Reading passage:
● ● ● ● ● ● ●
Bazilian agrees: “Hearing Levon sing that—it gave ‘the Chicken Man’ a whole new meaning. You really pictured a guy with chickens in the backyard that he himself planned on slaughtering and eating.” And for all that he’s a huge Springsteen fan, Bazilian thinks their version of “Atlantic City” has earned a life of its own: “You can’t do a Springsteen song better than Springsteen—but I think they equaled it.”
In recent years, the Hooters’ big summer concert tours have been in Europe; they’ve held onto mass popularity in Germany and Sweden even as their careers back home have gradually refocused around their various individual projects as songwriters, musicians and producers. And there are a lot of those.
● ● ● ● ● ● ●
Exercise: Update the passage about the Hooters, from the words "In recent years, the" through "lot of those.", and write "Norway" in place of "Sweden". Answer using only the passage about the Hooters.

Supplied information:
● ● ● ● ● ● ●
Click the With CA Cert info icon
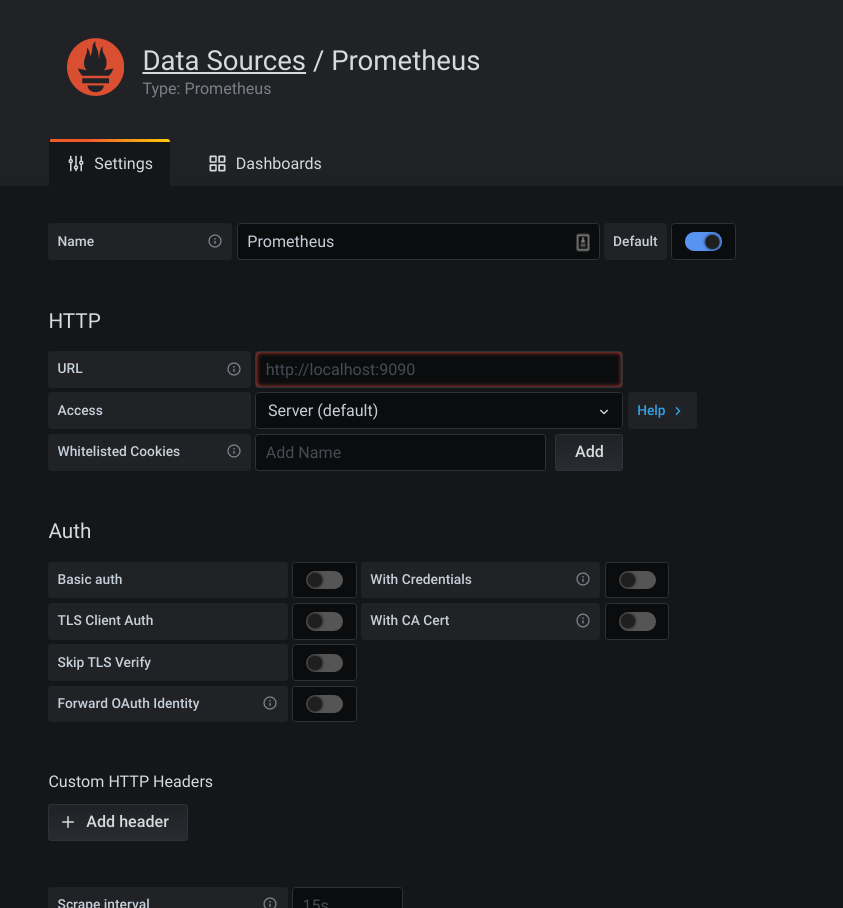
● ● ● ● ● ● ●
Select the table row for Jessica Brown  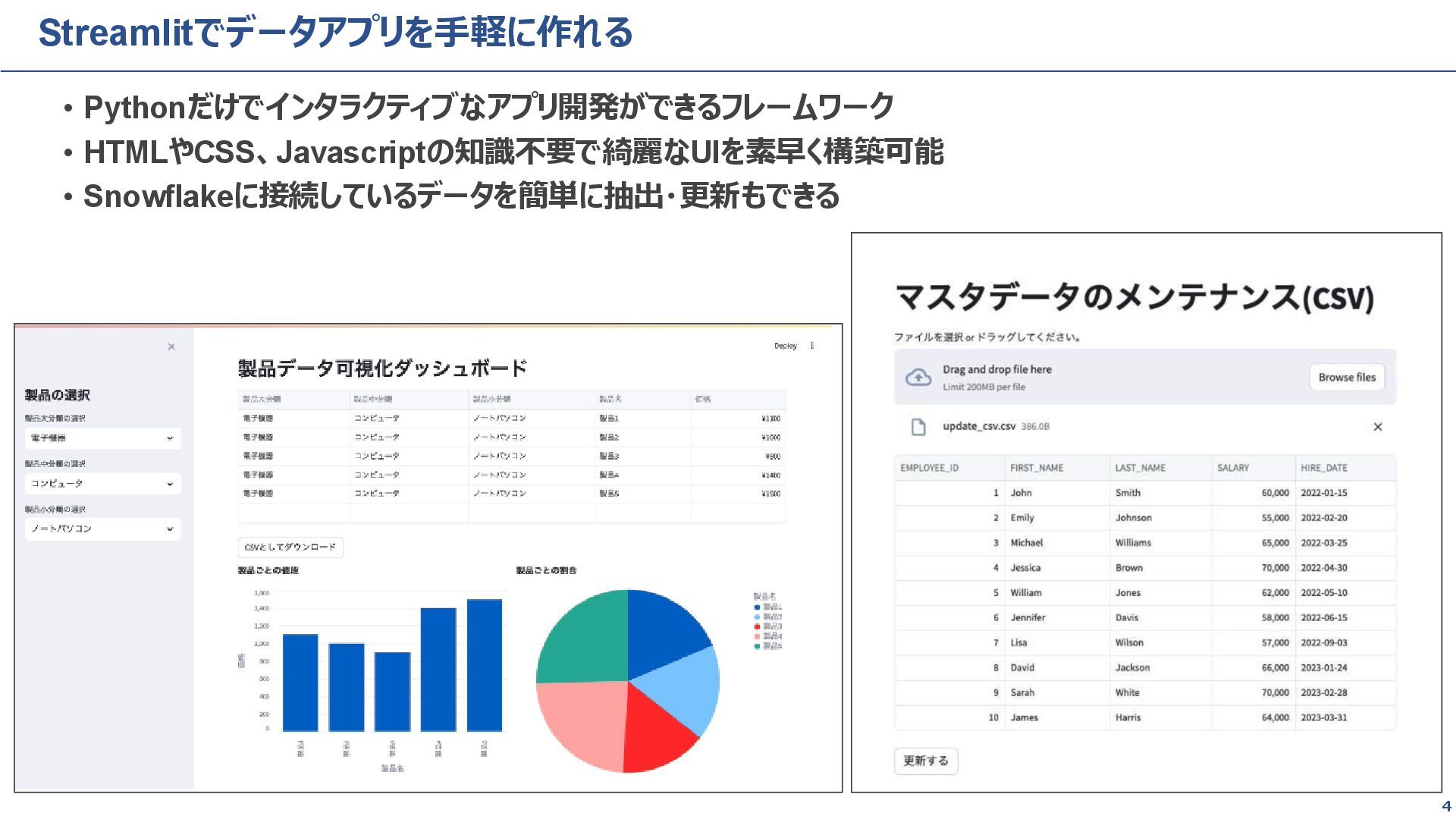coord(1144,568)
● ● ● ● ● ● ●
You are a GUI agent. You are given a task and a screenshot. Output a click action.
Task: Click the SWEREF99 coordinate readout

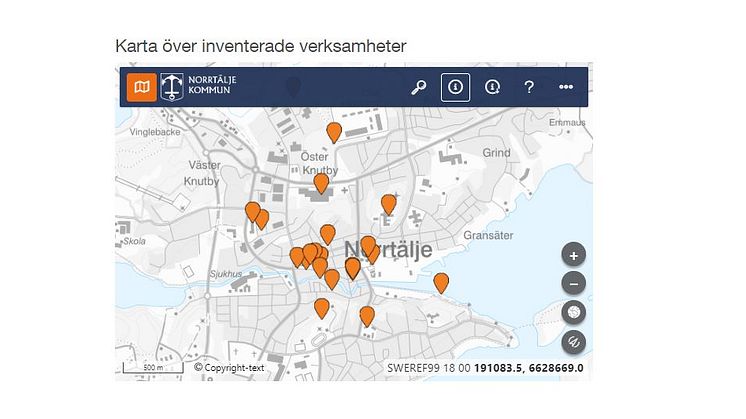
● ● ● ● ● ● ●
Solved problem:
In recent years, the Hooters’ big summer concert tours have been in Europe; they’ve held onto mass popularity in Germany and Norway even as their careers back home have gradually refocused around their various individual projects as songwriters, musicians and producers. And there are a lot of those.